Subsidi listrik dan elpiji masih ada, tapi jangka panjang perlu kita pikirkan siapa yang menikmati. Tetap yang perlu kita subsidi orang miskin itu harus, siswa miskin, subsidi biaya kesehatan, gratis biaya pendidikan. Anak-anak tidak perlu bayar uang sekolah itu subsidi oleh negara kemudian orang miskin diberi raskin (beras miskin), jadi semua tujuannya untuk bantu masyarakat kurang beruntung.
Di samping itu pemerintah kirim uang pedesaan untuk bantu ekonomi di pedesaan karena kebanyakan orang miskin kan di pedesaan. Lebih baik itu dari pada mensubsidi komoditinya. Tahun ini subsidi solar pasti Rp1.000 per liter, tahun depan kita lihat, masih dikaji lagi. kita belum tahu harga minyak gimana, kalau harga minyak turun kita lepas saja masyarakat juga enggak terasa toh.
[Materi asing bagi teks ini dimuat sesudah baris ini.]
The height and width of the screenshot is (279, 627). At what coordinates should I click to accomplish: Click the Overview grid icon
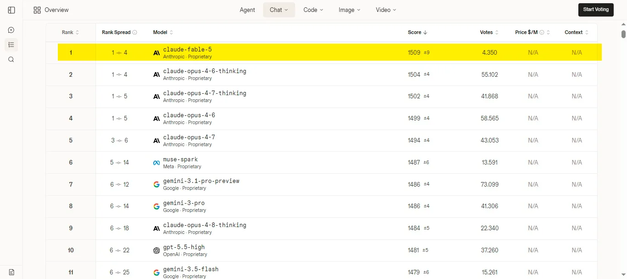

T: Jadi kebijakan baru ini pemanasan?
J: Bukan pemanasan, tapi menuju ke arah kebijakan yang lebih baik karena negara maju, negara berkembang, negara yang meningkatkan kemakmuran bukan karena negara yang disubsidi tapi negara yang punya kebijakan yang baik, dengan bayar sesuai harga keekonomian maka masyarakat akan lebih menghargai. Jadi ada kesadaran, proyek pemerintah selama ini enggak ada kesadaran kalau disubsidi. Kalau misal bayar sesuai dengan harga keekonomian semua akan berhitung.
T: Apa landasan hukum penyesuaian harga BBM?
J: Keppresnya (Keputusan Presiden) sudah ada, tapi yang paling penting itu dilakukan oleh Kementerian ESDM, itu bagian dari kebijakan pemerintah.